Dopo oltre 5 anni è crolla il teorema del Pubblico Ministero Salvatore Vitello con una sentenza, quella della prima sezione del Tribunale di Roma.
La prima sezione del Tribunale Penale di Roma, presieduta dal dottor Piero De Crescenzo con a latere i dottori Cristiana Rotunno e Paolo Emilio de Simone, ha assolto Lania Salvatore, Ventura Germano, Russo Domenico, Longo Luigi, Piccolo Giovanni, Gelfusa Antonio, Ruzicka Libor, Minar Lumir, Kucera Radovan e Grafnetr Lumir dall’accusa di essersi costituiti in associazione a delinquere, operante, oltre che in Italia, anche in Cina, nel Vietnam, nella Repubblica Ceca, fino al febbraio 2009, con lo scopo ultimo di sdoganare presso il Porto di Gioia Tauro merce contraffatta (scarpe Nike), stoccarla a Roma per poi farla partire alla volta della Repubblica Ceca, proponendosi, l’ipotizzata associazione, alla commissione di ogni altro reato strumentale o prodromico ad essa.
Tutti gli imputati erano stati sottoposti a custodia cautelare in carcere su richiesta dell’allora sostituto procuratore della Repubblica dottor Salvatore Vitello ed hanno subito una lunga carcerazione preventiva durante la quale Giovanni Piccolo.
Il Tribunale di Roma, con sentenza motivata contestualmente, ha ritenuto che “la prova specifica della condotta associativa, avuto riguardo alla ipotizzata finalizzazione del sodalizio (ricettazione, contraffazione, introduzione nello Stato e commercio di prodotti con segni falsi, contrabbando, emissioni di fatture o altri documenti per operazioni inesistenti) avrebbe imposto la necessità di accertare la consapevolezza da parte di ciascuno degli accusati della natura dei beni fatti transitare per il porto di Gioia Tauro, ed in particolare che tali beni costituissero merce contraffatta.
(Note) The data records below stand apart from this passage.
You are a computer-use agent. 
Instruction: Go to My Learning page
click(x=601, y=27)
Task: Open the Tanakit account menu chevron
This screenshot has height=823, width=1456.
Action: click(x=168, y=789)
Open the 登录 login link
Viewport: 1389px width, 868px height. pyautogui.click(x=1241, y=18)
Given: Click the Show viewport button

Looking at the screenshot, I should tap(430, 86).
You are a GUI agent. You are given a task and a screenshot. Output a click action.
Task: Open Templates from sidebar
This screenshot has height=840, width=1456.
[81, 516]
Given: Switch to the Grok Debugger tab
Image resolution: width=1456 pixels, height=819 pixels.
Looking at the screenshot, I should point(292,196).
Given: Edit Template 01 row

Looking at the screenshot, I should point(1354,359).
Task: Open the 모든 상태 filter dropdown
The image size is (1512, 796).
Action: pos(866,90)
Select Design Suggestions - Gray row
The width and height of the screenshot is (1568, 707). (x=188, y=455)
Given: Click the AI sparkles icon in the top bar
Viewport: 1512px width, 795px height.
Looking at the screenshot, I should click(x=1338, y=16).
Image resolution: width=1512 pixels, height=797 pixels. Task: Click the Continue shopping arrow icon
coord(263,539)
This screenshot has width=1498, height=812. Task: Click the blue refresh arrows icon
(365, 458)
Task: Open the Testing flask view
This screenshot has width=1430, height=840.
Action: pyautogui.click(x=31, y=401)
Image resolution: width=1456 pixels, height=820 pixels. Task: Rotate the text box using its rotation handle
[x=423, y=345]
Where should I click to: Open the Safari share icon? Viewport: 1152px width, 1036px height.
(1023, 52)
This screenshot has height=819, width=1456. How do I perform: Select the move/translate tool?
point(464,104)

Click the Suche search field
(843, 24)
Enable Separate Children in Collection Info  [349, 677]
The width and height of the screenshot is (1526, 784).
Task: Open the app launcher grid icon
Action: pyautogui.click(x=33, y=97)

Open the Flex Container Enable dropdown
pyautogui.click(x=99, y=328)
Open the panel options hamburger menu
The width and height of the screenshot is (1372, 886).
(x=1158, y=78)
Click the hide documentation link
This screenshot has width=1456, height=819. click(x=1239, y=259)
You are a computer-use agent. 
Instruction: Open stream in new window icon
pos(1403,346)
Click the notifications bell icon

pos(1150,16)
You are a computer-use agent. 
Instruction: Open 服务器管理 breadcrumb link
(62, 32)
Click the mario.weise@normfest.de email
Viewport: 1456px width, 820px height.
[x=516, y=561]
In difetto di tale prova non può escludersi che ciascun imputato cui non sia dato intestare la consapevolezza indicata agisse nella certezza di inserirsi in un contesto di attività lecita.
Luigi Longo, imprenditore ed editore del quotidiano online Approdonews, fu accusato di essere vicino alle cosche della ‘ndrangheta sulla base di ciò che a parere degli inquirenti sarebbe emerso dal procedimento “Cent’anni di Storia” quando invece fu solo testimone del P.M. contro le cosche che avevano tentato la scalata alla Cooperativa All Services.
Un errore gravissimo evidenziato dalla difesa del Longo, avvocati Antonino Napoli e Pasquale Gallo, che ha portato il Tribunale di Roma ad inviare gli atti alla locale Procura della Repubblica in quanto “gli esiti della perizia richiesta per trascrivere le intercettazioni anno mostrato sensibili divergenze, rilevate nel corso del dibattimento, tra il resoconto che delle medesime comunicazioni è stato fatto nella fase delle indagini e le risultanze peritali. Di tanto deve qui limitarsi a prendere atto il giudice tenuto a valutare l’attendibilità del complesso delle risultanze proposte dall’accusa a mezzo di prove dichiarative, rinviando ad altra e più idonea sede (da ciò la trasmissione degli atti all’ufficio del P.M. come da dispositivo) ogni possibile spiegazione della segnalata anomalia che è emersa, in particolare nel corso dell’esame dibattimentale e degli imputati Giovanni Piccolo e Luigi Longo, alle cui trascrizioni si rinvia”.
All’esito della requisitoria del Pubblico Ministero dott. Politi, che ha chiesto la condanna, e l’intervento dei difensori avvocati: Nico d’Ascola, Bruno Naso, Antonino Napoli, Pasquale Gallo, Pasquale Loiacono, Francesco Rotunno (in sostituzione dell’avvocato Alfredo Gaito), Giovanni Piccolo, Gregorio Ceravolo, Giulio Gasparro, Antonio Franzè, Boris Dubini e Mattia di Mattia il Tribunale, dopo circa un’ora di camera di consiglio ha assolto gli imputati dal reato loro ascritto perché il fatto non sussiste, dando immediata lettura della motivazione della sentenza.
Ora, passato il processo, che come un macigno ha lasciato macerie, bisogna ricostruire l’immagine compromessa degli imputati, ai quali non potrà essere restituita né la libertà della quale sono stati privati per un anno né l’operatività della MCS, messa in liquidazione, in quanto costretta a causa dell’operazione Rilancio a non poter più operare nel porto di Gioia Tauro e, conseguentemente, licenziare i 15 dipendenti.